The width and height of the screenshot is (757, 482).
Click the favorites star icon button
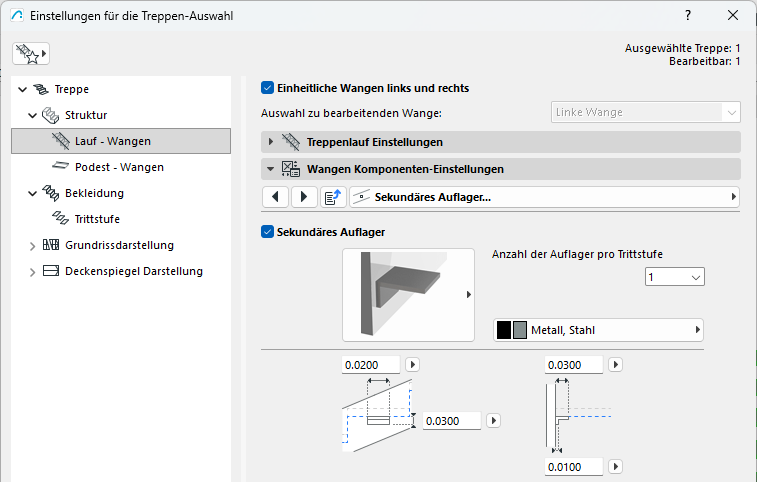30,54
• • • •
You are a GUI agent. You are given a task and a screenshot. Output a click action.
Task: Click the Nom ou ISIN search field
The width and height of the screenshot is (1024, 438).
• • • •
◆ TASK BRIEF ◆
Extract from the records above the lines from the one containing "Task: Click the Nom ou ISIN search field" to the one containing "The width and height of the screenshot is (1024, 438).", both lines included, exactly as they appear and with nothing else.

◆ TASK RESULT ◆
Task: Click the Nom ou ISIN search field
The width and height of the screenshot is (1024, 438).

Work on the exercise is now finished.